DOCUMENT TEXT:
# My Kindle and Kobo store comparison



## Mike D. aka jmiked

After seeing statements that the Amazon store has a larger and better selection of ebooks than other ebook stores, I decided to put this to the test. It's not an exhaustive test, it's based on the ebooks that _I_ am interested in purchasing. This criteria includes SF, Mystery, biography, science-fact, and music-oriented books. It's weighted towards 'older' books, i.e., pre-1970/1980 (going back to the 1880s). I spent two hours doing searches on authors and books on the Kobo store from a selection of books I have obtained from the Kindle store. I checked literally hundreds of books.

I found there wasn't a significant difference in what titles were available. Those that weren't fell mainly into three different categories: 1) The entire Baen Books collection* (which has a deal with Amazon), 2) a number of music-oriented works, including biographies of musicians, lesson books, and books on specific brands of guitars, and 3) books that are self-published or published by very small organizations.

There were some _mostly_ minor differences in prices, with Amazon almost invariably being the lower of the two.

There are valid reasons for choosing to go with the Amazon eco-structure, but I don't believe that wider selection of books is one of them _by the terms of my experiment._ I certainly don't feel any pressing need to switch from Amazon at the moment.

Your mileage may vary.

Mike

* Baen books can be purchased as ePubs directly from Baen.


----------



## Mike D. aka jmiked

My edit was to add:

"There are valid reasons for choosing to go with the Amazon eco-structure, but I don't believe that wider selection of books is one of them by the terms of my experiment. I certainly don't feel any pressing need to switch from Amazon at the moment."

SET PROBLEM A: Please rewrite part of the listing as a JSON list of strings, one string per line and blank lines left out: begin at the line that has "678x218 pixels. How" and stop after the final line of the listing.

Data items:
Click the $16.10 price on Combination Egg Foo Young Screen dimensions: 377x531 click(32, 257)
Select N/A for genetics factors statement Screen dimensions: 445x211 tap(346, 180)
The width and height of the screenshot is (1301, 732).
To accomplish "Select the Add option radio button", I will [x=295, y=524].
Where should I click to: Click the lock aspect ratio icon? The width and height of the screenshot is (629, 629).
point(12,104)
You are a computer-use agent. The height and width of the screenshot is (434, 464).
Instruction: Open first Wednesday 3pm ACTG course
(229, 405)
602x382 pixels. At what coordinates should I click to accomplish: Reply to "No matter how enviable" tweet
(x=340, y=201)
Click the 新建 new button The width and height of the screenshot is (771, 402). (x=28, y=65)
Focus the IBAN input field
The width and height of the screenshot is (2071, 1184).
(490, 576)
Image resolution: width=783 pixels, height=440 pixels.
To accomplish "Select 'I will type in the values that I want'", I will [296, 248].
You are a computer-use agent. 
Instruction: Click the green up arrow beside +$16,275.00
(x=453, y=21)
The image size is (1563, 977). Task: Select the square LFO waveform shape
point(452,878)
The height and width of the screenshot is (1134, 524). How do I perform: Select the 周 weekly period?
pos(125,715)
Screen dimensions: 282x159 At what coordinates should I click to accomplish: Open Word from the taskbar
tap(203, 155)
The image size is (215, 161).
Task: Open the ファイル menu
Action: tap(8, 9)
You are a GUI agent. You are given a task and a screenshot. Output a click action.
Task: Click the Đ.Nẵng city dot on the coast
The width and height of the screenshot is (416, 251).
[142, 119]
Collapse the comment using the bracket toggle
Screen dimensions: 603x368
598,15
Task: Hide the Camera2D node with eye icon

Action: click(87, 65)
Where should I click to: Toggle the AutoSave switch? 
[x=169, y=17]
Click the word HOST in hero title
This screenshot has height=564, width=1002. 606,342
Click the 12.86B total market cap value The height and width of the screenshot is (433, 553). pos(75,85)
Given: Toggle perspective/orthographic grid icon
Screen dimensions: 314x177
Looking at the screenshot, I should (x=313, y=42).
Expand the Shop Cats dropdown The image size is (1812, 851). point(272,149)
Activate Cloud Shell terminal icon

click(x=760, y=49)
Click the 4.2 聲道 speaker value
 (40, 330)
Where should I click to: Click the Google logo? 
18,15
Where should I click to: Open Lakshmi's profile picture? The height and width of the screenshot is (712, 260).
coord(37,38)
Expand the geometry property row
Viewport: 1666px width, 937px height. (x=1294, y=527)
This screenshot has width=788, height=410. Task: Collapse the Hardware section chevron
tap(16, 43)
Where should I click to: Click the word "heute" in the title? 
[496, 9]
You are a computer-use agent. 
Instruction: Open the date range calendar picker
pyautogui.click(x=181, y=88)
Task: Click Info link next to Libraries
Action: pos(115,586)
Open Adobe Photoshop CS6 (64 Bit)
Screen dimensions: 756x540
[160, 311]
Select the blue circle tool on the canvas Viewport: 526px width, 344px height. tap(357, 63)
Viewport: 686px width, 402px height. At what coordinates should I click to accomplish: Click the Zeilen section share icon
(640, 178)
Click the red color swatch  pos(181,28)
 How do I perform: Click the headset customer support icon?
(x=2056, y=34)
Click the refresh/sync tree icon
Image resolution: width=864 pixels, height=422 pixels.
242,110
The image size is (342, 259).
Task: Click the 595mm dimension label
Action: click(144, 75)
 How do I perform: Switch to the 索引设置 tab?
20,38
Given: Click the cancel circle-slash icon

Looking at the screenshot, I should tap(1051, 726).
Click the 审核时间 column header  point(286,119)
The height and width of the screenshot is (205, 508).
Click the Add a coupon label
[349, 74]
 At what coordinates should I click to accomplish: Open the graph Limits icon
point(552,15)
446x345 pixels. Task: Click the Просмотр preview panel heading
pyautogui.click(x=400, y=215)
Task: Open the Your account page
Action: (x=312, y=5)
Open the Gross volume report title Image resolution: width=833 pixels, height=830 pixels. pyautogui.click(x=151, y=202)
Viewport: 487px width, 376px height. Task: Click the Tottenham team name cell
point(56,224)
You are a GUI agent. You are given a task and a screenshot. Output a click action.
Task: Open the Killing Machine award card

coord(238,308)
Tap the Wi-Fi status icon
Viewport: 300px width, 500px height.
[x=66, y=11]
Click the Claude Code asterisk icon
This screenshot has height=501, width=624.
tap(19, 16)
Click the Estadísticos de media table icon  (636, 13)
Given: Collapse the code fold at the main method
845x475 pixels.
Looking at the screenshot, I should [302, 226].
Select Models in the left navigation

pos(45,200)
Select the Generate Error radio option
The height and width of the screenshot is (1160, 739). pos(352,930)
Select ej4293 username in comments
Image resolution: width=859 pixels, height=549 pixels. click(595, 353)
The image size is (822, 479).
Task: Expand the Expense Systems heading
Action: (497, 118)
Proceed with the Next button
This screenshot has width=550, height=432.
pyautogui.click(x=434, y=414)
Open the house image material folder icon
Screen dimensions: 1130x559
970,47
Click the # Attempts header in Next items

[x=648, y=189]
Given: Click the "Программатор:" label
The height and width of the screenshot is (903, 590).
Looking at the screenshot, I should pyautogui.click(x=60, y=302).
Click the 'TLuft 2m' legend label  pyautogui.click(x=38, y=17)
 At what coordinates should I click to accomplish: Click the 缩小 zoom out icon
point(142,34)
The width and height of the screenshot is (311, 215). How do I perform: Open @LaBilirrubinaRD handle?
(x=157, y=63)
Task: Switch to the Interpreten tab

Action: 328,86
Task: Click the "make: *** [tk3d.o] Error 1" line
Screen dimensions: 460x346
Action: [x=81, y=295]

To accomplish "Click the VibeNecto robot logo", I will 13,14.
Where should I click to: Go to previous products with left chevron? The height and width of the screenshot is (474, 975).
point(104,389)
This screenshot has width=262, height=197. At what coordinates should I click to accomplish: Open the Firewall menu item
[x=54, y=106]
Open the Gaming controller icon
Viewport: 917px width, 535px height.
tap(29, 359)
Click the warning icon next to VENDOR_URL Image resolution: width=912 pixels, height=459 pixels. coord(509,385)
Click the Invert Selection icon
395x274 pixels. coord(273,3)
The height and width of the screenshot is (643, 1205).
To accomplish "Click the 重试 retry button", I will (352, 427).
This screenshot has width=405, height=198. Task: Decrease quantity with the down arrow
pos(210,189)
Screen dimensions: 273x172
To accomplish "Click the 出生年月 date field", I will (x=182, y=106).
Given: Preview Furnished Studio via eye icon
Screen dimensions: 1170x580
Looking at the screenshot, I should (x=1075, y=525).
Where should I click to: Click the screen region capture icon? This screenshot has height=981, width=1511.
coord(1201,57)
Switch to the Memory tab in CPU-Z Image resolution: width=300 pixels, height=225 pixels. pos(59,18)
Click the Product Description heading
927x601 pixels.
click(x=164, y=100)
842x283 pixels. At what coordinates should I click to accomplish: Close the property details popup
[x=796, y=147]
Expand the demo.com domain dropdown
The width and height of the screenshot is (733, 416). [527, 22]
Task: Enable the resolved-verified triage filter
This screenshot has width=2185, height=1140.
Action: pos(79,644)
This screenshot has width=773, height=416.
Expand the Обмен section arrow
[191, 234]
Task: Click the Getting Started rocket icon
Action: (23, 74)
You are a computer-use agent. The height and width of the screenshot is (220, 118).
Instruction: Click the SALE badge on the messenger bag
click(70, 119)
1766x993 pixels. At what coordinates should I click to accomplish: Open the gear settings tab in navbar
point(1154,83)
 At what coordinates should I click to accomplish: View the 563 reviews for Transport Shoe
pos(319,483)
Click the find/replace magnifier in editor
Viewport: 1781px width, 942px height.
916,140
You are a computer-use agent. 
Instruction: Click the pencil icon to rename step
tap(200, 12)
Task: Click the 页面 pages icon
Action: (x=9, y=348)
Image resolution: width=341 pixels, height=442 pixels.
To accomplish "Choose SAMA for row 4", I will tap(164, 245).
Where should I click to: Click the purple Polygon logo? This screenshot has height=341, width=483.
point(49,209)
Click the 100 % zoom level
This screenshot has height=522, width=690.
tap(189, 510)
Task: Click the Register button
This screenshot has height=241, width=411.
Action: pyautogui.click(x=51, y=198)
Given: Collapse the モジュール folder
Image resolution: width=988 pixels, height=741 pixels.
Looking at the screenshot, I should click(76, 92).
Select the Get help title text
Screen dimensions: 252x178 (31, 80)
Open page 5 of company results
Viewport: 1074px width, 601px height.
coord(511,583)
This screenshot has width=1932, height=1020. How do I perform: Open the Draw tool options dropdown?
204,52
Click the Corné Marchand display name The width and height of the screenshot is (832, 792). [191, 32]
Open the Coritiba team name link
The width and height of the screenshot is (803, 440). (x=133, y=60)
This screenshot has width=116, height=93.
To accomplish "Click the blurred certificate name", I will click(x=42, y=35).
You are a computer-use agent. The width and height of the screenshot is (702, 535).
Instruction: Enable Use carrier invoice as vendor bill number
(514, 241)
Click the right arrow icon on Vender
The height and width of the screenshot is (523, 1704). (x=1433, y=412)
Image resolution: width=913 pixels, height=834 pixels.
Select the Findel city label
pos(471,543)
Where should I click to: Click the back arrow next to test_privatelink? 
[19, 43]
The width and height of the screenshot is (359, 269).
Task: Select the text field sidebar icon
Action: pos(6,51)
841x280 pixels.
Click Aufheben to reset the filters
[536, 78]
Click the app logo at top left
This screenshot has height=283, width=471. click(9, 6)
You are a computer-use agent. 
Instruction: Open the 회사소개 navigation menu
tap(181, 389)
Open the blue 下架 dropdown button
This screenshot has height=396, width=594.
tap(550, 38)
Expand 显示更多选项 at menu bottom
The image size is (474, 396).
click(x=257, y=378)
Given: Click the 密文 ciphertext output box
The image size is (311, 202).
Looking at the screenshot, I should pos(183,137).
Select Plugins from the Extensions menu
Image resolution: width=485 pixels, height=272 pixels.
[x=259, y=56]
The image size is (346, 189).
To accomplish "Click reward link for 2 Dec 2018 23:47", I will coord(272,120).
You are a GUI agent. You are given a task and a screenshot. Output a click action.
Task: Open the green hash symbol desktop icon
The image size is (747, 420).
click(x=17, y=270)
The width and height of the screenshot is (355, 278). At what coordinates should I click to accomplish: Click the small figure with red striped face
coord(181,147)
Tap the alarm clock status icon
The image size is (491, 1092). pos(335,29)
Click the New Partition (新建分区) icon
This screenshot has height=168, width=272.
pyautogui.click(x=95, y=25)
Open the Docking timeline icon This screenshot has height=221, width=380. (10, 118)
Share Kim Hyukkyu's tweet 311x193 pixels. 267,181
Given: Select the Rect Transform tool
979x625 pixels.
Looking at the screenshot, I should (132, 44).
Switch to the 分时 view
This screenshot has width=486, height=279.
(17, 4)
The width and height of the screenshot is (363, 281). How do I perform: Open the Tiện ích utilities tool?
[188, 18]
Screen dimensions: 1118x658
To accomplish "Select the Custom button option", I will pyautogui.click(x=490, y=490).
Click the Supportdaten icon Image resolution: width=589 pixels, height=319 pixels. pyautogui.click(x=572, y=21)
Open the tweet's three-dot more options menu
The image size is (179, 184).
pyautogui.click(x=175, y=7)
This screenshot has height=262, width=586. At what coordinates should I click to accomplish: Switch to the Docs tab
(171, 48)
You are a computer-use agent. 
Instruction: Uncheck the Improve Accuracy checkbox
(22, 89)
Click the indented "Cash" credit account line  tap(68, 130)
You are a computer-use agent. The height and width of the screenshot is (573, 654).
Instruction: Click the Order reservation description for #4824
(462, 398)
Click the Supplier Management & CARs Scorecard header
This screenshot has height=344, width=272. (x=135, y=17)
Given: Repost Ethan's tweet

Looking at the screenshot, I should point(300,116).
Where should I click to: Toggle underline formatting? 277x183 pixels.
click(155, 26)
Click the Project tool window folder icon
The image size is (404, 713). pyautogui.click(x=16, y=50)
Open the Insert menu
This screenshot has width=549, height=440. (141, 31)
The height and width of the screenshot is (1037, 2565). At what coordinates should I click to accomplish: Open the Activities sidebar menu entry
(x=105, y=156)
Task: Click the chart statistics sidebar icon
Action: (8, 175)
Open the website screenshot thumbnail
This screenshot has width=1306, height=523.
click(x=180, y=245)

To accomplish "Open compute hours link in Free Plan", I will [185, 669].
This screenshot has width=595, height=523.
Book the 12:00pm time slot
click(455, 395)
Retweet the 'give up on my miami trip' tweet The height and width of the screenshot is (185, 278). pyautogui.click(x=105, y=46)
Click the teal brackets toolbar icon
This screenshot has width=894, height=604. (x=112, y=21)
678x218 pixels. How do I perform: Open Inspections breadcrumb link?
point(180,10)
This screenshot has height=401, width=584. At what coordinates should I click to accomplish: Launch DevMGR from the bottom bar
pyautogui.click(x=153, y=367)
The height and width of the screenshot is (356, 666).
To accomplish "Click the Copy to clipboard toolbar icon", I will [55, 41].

SET PROBLEM B: Extend the Kindle and Kobo store comparison thread, picking up after its last sentence.

WRITTEN RESPONSE A:
[
  "678x218 pixels. How do I perform: Open Inspections breadcrumb link?",
  "point(180,10)",
  "This screenshot has height=401, width=584. At what coordinates should I click to accomplish: Launch DevMGR from the bottom bar",
  "pyautogui.click(x=153, y=367)",
  "The height and width of the screenshot is (356, 666).",
  "To accomplish \"Click the Copy to clipboard toolbar icon\", I will [55, 41]."
]

WRITTEN RESPONSE B:
An attempt to sidetrack anybody from thinking that I was merely slamming Amazon and switching to Kobo (or some other store). I'm not. I'm sticking with Amazon.

Mike


----------



## cinisajoy

Ok so now we know they are comparable on titles.   How were they on terms of finding the books?   And then buying the books?   And lastly transferring them to your device?

Editing because a question mark and a period do not mean the same thing.


----------



## Mike D. aka jmiked

I can't say whether they are comparable on all titles, just the ones I checked in the genres I checked. Someone else's results may vary. I did no investigation on the total number of titles available on each store.

From my limited experience in buying from the Kobo store, I'd say there was no difference in buying the books or loading them on your device. Possibly they take a little longer to arrive on the device than from Amazon. I've had some samples that didn't show up for a while. My recollection (which may be wrong) is that the Kobo searches tended to return fewer spurious matches than Amazon. I'm not very fond of Amazon's search engine.

I haven't dealt with Kobo customer service at all, so no comment there. I honestly don't remember how the book management feature works, so it must not have been awful.

On balance, I do like the Kobo Glo eInk reader more than the Kindles I've owned. The reading experience is much more customizable. But that's just me.  

I don't think anybody has any reason to change from the Amazon ecostructure, which is adequate. I'm certainly not changing from it. But Amazon certainly doesn't 'have a lock on the ebook market' as has been said.


Mike


----------



## booklover888

jmiked said:


> On balance, I do like the Kobo Glo eInk reader more than the Kindles I've owned. The reading experience is much more customizable. But that's just me.
> 
> I don't think anybody has any reason to change from the Amazon ecostructure, which is adequate. I'm certainly not changing from it. But Amazon certainly doesn't 'have a lock on the ebook market' as has been said.


I agree. I do like my Kindle Touch, but I like my Kobo Glo & Mini better, because of the way they work with Calibre, and the way they customize books. However, I never download directly from Kobo. I usually don't from Amazon, either, though since my Touch has 3G, I did direct download a few things to test it out. (NOBODY CAN BEAT AMAZON'S CONVENIENCE!) (I think pretty much anyone would agree that Amazon's customer service can't be beat, either). I do buy books from Kobo, but mostly when I have a coupon. Other than that, I'll buy from Amazon. I buy books from my computer, not from my devices. I generally prefer the store experience of Amazon.

If Amazon would produce an eink Kindle that could do the things Kobo can do, I would be in Heaven!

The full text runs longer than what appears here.